Ma io sono rimasto immobile, e non è successo niente. Forse era solo destino: dovevi rimanere una splendida vista senza nome in una serata in discoteca. Ma il destino è una cosa complicata in fondo, e ora guardo a quella sera come a una lezione per i momenti futuri, per le occasioni che mi sono ripromesso di non lasciarmi più sfuggire. Eppure, penso che tu fossi, in ogni caso, troppo per me. Troppo bella per essere disturbata e svegliata da quella strana meditazione, troppo singolare per essere portata al pari delle altre.

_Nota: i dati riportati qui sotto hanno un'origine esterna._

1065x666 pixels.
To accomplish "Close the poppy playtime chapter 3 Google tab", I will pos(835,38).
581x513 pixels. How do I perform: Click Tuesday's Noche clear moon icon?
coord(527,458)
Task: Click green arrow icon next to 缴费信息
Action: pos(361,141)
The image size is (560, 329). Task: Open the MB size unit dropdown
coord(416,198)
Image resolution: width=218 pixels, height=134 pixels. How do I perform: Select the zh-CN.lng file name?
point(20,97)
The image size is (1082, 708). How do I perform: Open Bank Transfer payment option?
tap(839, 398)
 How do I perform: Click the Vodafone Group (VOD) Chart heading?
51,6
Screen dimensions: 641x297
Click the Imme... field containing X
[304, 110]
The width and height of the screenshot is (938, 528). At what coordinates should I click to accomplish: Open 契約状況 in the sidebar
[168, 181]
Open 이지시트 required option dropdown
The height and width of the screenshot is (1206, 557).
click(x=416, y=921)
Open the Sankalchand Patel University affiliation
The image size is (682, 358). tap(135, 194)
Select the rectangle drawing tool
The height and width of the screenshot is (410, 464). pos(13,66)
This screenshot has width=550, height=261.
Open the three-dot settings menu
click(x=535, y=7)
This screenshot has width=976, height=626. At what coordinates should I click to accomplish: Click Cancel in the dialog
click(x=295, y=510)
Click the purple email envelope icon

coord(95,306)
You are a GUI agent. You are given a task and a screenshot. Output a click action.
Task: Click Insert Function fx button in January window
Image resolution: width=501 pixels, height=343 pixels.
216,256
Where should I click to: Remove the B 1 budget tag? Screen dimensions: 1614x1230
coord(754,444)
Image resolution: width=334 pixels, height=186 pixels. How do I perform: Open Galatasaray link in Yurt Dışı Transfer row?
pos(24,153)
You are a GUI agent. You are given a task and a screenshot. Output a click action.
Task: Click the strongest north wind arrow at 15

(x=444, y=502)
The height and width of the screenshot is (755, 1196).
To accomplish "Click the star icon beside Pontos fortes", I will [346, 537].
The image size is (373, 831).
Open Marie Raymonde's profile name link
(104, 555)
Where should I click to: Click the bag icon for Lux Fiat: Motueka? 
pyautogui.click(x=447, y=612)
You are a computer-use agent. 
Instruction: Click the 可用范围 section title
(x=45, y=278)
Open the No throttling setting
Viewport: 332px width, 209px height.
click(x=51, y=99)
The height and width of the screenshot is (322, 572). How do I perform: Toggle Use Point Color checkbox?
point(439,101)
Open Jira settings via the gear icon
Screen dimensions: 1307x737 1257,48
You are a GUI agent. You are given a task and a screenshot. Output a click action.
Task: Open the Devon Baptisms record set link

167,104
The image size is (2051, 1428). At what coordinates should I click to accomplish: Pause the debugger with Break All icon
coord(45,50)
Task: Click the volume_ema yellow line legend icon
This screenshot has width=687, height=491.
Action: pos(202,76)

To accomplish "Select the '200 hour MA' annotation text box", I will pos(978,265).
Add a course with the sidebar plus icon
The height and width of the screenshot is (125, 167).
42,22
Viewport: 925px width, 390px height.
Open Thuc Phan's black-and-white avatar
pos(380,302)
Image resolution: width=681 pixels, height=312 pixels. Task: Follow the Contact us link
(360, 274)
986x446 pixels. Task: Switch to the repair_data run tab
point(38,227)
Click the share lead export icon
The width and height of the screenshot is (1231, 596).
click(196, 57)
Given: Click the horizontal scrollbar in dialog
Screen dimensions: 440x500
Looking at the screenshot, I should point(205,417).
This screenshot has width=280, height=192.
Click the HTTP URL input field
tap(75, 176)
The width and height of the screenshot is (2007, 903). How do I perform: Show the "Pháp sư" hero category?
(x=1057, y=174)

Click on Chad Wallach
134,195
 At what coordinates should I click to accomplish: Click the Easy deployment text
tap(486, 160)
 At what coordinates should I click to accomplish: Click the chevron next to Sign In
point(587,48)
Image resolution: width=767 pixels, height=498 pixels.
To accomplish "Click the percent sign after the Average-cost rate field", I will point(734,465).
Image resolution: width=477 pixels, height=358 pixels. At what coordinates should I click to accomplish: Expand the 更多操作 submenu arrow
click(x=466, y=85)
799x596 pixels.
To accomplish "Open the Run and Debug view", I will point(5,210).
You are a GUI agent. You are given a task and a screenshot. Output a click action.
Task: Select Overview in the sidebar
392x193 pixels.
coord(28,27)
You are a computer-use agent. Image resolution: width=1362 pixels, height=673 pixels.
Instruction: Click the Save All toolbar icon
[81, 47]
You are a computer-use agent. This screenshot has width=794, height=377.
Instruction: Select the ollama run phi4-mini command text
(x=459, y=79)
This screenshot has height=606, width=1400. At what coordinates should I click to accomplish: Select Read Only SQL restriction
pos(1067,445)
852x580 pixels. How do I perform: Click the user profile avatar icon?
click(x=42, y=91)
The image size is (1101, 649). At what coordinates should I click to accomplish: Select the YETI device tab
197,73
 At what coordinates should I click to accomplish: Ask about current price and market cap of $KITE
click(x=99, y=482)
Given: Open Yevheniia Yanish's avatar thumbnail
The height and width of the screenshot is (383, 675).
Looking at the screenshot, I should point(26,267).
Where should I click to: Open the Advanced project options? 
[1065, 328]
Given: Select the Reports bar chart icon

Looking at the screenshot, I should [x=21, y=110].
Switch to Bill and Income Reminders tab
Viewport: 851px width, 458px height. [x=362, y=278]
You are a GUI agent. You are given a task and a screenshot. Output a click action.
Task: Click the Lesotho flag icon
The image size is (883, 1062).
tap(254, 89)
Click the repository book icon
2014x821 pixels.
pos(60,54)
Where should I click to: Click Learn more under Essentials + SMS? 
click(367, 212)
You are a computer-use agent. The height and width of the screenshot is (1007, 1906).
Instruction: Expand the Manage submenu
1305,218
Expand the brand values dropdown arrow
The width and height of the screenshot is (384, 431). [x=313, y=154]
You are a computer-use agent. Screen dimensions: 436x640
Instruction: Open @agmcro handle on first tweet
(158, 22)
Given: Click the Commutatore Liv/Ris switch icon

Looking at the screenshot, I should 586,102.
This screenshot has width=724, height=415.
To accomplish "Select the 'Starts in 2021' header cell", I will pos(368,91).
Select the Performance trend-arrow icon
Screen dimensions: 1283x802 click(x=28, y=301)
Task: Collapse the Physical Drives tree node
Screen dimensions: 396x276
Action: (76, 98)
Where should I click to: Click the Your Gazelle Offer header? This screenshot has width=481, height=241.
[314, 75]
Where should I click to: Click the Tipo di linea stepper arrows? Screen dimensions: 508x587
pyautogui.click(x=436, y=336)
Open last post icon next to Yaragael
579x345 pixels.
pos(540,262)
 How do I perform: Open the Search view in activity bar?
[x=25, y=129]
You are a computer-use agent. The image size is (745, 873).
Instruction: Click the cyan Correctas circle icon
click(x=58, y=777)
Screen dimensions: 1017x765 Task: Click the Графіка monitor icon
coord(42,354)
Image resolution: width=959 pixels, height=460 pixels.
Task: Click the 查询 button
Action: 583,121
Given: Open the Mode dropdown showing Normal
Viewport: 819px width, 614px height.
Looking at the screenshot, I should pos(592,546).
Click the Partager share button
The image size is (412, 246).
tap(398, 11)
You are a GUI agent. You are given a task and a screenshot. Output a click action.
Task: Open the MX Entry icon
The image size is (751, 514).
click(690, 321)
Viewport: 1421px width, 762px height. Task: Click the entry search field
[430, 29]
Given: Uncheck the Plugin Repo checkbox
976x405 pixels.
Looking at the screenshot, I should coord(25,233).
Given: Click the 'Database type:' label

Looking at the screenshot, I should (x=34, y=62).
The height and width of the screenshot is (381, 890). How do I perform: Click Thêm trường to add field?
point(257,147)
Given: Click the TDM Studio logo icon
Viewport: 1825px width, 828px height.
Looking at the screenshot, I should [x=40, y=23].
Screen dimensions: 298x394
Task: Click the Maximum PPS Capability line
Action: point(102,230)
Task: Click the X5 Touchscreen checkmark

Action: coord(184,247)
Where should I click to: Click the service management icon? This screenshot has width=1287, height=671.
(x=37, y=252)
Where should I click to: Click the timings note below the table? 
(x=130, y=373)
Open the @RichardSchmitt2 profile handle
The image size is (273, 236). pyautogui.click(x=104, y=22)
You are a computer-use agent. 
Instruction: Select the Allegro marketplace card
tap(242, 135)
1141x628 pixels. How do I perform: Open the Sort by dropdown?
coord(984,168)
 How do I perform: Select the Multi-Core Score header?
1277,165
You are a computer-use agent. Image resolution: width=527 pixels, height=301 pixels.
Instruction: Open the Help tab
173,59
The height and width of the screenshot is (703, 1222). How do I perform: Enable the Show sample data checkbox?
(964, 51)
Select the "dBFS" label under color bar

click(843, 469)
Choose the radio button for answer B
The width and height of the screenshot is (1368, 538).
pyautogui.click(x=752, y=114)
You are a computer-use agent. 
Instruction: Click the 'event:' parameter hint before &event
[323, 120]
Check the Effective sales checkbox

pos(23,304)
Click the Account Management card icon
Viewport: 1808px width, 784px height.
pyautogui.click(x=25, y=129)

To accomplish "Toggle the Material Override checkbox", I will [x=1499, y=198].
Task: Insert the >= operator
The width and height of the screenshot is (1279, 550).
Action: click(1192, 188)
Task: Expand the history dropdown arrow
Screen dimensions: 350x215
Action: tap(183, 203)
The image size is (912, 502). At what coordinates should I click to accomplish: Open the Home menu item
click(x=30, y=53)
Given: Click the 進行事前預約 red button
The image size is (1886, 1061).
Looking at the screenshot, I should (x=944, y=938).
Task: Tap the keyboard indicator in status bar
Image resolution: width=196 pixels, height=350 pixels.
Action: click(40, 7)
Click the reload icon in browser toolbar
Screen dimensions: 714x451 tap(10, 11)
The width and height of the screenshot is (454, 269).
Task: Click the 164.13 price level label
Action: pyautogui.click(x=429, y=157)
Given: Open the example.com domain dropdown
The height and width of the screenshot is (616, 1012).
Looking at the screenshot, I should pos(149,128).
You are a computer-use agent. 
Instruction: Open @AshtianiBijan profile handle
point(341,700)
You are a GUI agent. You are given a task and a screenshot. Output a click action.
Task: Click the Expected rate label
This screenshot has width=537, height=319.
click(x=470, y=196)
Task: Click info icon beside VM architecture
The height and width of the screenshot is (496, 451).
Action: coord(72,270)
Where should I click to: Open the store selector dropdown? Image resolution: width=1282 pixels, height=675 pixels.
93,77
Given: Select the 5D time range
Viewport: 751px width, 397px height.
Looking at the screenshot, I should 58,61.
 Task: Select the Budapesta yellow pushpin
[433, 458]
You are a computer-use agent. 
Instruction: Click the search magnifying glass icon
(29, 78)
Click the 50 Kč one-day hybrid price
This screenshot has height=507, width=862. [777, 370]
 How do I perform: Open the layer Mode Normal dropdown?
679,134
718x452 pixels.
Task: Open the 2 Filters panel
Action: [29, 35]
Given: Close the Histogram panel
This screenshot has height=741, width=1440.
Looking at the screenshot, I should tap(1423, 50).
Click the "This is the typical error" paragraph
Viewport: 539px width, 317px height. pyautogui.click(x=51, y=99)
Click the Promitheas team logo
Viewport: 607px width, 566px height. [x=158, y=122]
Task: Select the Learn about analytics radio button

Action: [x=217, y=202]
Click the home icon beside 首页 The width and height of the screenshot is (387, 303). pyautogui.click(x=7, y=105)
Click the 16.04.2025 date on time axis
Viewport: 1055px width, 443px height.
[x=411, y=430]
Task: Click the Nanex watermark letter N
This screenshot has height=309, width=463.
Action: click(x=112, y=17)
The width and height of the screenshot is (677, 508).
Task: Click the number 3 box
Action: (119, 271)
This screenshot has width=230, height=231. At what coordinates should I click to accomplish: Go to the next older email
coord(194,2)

Allora ho continuato a guardarti, muto come un pesce, domandandomi chi fossi. Ma chi sei? Chi eri? Non lo saprò mai e questo dubbio, nelle notti più solitarie, mi logora da dentro, come se ti conoscessi e ti avessi persa per sempre. Continuo a vederti lì, in mezzo a quella folla mentre balli senza limitazioni né preoccupazioni, e continuo a voler scattare verso di te, attraversando quella folla tanto compatta, come se ti stessi salvando da una morte certa.

Mi sei rimasta addosso, dentro. Sai, a volte mi sembra di sognarti: corro verso una luce ma è come se lì dentro ci vedessi il tuo viso. Sento che quella notte, senza saperlo, ci siamo uniti per sempre. I nostri destini si sono legati uno all’altro e da quel giorno qualcosa mi sussurra di aspettare. Aspettare e basta, perché prima o poi ti ritroverò tra le miriadi di persone che affollano ogni sera la pista, e quella volta avrò il discorso pronto, con qualche soldo scommesso sul tuo nome.